> [Task requirements] Report how many lines in the entries below have the word "resolution" in them, and give no other words.

> [Data supplied]
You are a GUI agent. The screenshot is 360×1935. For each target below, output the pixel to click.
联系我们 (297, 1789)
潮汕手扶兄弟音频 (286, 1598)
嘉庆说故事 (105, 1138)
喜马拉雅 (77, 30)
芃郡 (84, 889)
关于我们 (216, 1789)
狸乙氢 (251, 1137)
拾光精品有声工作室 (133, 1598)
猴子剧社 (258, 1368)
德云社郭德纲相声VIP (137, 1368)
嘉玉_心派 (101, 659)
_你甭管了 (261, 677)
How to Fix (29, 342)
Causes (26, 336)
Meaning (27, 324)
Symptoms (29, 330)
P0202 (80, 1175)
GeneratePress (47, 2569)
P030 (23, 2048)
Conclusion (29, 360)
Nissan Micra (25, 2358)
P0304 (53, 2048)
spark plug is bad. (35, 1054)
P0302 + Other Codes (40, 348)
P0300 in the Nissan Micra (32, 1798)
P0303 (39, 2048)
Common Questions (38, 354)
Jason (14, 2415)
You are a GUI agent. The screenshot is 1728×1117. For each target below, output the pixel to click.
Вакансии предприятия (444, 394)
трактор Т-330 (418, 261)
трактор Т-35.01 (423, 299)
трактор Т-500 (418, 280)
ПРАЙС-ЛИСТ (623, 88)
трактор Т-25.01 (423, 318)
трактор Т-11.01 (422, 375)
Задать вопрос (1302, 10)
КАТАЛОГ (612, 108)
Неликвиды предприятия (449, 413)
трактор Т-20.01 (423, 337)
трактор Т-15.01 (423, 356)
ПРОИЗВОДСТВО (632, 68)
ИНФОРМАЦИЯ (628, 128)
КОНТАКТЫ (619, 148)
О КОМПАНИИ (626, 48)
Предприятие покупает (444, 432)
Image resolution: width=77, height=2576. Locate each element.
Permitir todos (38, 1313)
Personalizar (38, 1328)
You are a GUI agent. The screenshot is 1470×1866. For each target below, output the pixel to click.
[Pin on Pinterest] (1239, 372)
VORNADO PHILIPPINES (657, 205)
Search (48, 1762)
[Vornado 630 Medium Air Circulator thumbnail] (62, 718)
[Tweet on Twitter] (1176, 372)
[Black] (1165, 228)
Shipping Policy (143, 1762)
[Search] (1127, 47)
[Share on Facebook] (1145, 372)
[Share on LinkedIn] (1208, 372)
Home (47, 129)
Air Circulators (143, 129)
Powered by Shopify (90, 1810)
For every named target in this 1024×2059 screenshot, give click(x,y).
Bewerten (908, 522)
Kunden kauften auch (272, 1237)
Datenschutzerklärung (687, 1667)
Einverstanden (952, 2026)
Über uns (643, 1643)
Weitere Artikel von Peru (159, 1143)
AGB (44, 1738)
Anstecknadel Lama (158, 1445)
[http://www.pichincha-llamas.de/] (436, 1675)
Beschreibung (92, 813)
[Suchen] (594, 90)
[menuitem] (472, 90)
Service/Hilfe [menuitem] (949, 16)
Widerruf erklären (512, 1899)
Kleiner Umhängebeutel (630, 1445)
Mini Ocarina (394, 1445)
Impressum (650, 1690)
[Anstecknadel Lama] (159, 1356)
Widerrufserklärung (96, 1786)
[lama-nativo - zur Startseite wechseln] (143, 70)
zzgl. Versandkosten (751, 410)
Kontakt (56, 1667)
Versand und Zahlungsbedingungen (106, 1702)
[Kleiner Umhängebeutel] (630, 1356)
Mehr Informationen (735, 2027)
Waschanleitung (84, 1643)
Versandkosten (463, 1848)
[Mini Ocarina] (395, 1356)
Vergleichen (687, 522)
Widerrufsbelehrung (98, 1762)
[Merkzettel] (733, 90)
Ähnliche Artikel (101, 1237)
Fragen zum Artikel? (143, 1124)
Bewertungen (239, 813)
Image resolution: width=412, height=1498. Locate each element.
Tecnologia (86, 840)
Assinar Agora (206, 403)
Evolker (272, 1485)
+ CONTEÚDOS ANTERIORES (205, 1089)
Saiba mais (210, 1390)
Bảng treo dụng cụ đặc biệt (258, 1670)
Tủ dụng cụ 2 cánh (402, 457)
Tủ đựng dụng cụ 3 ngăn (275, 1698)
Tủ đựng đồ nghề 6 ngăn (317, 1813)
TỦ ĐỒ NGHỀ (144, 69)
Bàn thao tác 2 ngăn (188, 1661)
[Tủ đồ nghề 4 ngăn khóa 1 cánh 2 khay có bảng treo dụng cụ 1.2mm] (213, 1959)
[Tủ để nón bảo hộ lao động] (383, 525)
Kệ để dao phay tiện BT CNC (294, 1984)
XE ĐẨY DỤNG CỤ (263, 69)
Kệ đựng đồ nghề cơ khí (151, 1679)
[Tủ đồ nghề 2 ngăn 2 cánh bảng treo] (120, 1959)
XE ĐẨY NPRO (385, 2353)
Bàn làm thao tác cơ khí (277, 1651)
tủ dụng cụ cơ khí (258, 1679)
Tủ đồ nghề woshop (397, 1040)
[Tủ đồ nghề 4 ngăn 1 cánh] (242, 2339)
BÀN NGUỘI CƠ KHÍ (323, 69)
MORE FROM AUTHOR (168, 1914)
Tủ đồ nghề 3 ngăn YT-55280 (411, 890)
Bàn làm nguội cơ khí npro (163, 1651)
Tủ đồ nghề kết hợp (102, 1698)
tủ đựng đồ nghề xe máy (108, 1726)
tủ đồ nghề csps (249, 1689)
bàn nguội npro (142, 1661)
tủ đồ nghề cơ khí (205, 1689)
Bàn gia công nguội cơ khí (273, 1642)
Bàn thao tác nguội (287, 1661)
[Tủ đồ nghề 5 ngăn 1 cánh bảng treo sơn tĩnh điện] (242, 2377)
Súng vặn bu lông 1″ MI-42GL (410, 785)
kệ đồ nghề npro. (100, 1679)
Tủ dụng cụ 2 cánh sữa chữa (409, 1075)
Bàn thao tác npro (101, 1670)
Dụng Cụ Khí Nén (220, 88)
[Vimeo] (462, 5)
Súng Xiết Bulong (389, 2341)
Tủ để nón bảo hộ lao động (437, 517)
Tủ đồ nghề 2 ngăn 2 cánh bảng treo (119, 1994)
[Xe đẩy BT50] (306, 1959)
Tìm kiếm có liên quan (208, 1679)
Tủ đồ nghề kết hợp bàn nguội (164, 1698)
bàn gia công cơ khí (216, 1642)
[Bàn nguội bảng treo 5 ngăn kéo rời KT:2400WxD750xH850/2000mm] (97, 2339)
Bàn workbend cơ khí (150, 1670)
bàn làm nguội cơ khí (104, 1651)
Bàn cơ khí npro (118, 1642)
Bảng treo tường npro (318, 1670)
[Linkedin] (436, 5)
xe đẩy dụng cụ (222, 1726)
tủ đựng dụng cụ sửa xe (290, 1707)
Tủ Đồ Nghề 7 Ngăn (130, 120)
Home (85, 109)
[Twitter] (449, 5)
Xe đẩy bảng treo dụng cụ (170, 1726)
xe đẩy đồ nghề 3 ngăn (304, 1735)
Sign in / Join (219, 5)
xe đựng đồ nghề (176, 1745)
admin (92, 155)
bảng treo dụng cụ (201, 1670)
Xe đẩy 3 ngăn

> [Task response] 2